The Hospital document titled Medication Fluid Event, dated 11/8/19, indicated that Patient #2 underwent a thrombectomy on 11/08/19 for an embolic stroke. Prior to the thrombectomy the ED Physician ordered tPA to be administered intravenously. Although the decision to perform a thrombectomy was made, the tPA order was not canceled and remained active. After the thombectomy, Patient #2 was brought to the Post Anesthesia Care Unit (PACU). The procedural nurse gave report to the PACU nurse. After the handoff report, the PACU nurse was unclear which physician was covering Patient #2, was unaware that the thrombectomy was only partially successful, and was unaware how to proceed with the tPA order.

During an interview on 12/09/19 at 8:00 A.M., the Neurology fell ow said that he was involved with Patient #2's care on 11/08/19. The Neurology fell ow said that, after the thrombectomy procedure and prior to going to PACU, Patient #2 underwent a Computed Tomography (CT) scan which showed some bleeding from the intracranial vessels. The Neurology fell ow said that this bleeding is not unusual and would be monitored post procedure. The Neurology fell ow said that tPA is contraindicated with any bleed and is also contraindicated to be used after thrombectomy.

During an interview on 12/09/19 at 9:15 A.M., the PACU nurse said that she received report from the procedural nurse after Patient #2's thrombectomy. The PACU nurse said that the procedural nurse was not sure which physician was assuming care of Patient #2 and was unaware that the thrombectomy was only partially successful. The PACU nurse said that she was unaware that Patient #2 was still experiencing some intracranial bleeding and that the tPA was contraindicated.
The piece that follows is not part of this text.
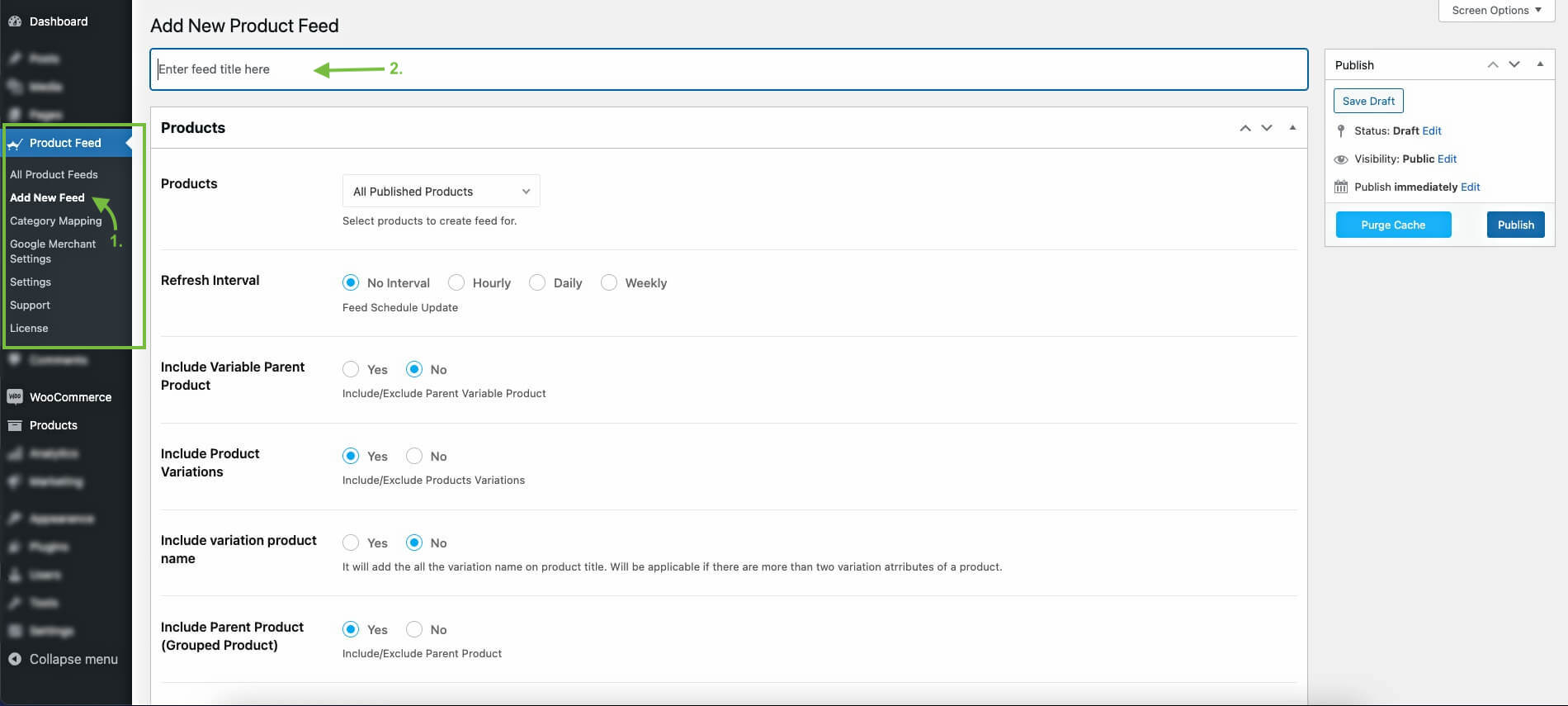Click the Products archive icon in sidebar

(15, 425)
During an interview on 12/06/19 at 11:30 A.M., the Quality Director said that the Hospital's corrective measures included a stop order before administration of tPA. Nurses would be alerted to contact the Neurologist before administering the medication. The lack of vital communication during nursing handoff (procedure outcome, physician coverage) and the lack of knowledge about contraindications to medication (tPA) were not addressed by Quality or Nursing.